### THE PROBLEM
Your task is to repeat exactly the lines below between the line holding "1080x799 pixels. At" and the line holding "Task: Open the Extras menu", inclusive, and only those.

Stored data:
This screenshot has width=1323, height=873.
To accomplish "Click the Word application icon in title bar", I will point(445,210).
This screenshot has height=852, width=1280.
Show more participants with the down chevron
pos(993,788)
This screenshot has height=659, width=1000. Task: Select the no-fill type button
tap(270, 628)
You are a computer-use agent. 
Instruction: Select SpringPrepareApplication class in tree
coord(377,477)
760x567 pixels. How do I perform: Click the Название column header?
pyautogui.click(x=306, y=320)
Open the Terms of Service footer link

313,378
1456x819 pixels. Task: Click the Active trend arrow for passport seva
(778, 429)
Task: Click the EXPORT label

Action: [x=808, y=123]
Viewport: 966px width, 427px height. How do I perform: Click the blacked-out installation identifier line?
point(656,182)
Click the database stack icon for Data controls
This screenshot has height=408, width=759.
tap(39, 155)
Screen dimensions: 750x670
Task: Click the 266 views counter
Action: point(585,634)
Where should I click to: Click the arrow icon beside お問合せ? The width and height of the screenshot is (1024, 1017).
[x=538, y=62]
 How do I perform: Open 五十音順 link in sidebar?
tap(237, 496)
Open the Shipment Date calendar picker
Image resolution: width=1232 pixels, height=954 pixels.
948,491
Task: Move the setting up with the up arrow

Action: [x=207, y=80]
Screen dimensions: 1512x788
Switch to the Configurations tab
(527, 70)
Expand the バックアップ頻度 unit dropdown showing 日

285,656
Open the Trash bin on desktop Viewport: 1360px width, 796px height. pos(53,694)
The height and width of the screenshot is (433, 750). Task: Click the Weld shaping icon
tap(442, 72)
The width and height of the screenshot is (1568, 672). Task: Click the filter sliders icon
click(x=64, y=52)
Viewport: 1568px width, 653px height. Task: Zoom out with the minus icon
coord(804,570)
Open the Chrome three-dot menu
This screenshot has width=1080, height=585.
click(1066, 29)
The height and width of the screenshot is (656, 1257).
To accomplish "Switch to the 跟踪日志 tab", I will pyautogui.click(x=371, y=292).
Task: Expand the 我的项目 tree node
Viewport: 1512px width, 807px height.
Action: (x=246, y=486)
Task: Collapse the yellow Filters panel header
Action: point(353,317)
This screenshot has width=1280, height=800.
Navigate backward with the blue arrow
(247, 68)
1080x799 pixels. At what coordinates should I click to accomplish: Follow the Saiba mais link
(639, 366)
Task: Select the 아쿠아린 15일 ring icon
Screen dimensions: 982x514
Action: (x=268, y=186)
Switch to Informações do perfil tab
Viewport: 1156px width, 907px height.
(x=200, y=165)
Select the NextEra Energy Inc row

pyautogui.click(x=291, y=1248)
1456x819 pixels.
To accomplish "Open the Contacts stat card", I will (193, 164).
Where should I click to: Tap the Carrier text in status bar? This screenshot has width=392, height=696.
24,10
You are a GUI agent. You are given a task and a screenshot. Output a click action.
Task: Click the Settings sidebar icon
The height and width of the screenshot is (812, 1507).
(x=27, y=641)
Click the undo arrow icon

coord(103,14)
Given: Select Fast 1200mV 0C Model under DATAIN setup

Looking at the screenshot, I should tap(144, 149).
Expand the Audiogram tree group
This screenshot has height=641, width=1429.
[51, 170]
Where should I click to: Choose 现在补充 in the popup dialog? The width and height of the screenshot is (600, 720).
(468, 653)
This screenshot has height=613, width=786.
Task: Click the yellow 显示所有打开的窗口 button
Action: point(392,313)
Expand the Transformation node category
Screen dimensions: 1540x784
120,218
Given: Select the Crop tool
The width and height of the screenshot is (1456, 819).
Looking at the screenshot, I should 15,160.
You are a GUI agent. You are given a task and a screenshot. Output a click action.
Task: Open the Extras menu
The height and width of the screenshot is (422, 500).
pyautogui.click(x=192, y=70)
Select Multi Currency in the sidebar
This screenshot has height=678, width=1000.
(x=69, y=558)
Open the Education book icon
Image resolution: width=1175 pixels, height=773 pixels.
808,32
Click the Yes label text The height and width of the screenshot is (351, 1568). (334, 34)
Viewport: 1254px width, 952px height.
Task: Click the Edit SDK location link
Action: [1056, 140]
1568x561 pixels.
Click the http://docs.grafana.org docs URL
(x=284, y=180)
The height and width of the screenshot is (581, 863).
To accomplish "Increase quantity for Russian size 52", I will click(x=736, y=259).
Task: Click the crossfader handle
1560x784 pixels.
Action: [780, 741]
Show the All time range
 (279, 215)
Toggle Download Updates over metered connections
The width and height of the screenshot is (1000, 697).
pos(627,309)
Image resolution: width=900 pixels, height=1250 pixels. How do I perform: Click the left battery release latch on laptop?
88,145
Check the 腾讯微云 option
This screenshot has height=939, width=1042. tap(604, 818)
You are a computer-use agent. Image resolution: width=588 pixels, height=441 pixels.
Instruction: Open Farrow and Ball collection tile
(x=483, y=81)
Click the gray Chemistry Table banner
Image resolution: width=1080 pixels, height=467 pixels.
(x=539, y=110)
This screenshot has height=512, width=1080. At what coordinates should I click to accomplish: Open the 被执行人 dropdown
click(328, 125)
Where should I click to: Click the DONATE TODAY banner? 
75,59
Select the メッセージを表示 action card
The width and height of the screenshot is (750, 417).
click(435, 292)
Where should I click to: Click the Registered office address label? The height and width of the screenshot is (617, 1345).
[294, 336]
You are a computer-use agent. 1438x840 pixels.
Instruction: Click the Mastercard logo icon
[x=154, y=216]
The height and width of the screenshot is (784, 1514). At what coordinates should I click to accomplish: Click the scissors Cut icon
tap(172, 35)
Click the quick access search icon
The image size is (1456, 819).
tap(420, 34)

### EXPECTED OUTPUT
1080x799 pixels. At what coordinates should I click to accomplish: Follow the Saiba mais link
(639, 366)
Task: Select the 아쿠아린 15일 ring icon
Screen dimensions: 982x514
Action: (x=268, y=186)
Switch to Informações do perfil tab
Viewport: 1156px width, 907px height.
(x=200, y=165)
Select the NextEra Energy Inc row

pyautogui.click(x=291, y=1248)
1456x819 pixels.
To accomplish "Open the Contacts stat card", I will (193, 164).
Where should I click to: Tap the Carrier text in status bar? This screenshot has width=392, height=696.
24,10
You are a GUI agent. You are given a task and a screenshot. Output a click action.
Task: Click the Settings sidebar icon
The height and width of the screenshot is (812, 1507).
(x=27, y=641)
Click the undo arrow icon

coord(103,14)
Given: Select Fast 1200mV 0C Model under DATAIN setup

Looking at the screenshot, I should tap(144, 149).
Expand the Audiogram tree group
This screenshot has height=641, width=1429.
[51, 170]
Where should I click to: Choose 现在补充 in the popup dialog? The width and height of the screenshot is (600, 720).
(468, 653)
This screenshot has height=613, width=786.
Task: Click the yellow 显示所有打开的窗口 button
Action: point(392,313)
Expand the Transformation node category
Screen dimensions: 1540x784
120,218
Given: Select the Crop tool
The width and height of the screenshot is (1456, 819).
Looking at the screenshot, I should 15,160.
You are a GUI agent. You are given a task and a screenshot. Output a click action.
Task: Open the Extras menu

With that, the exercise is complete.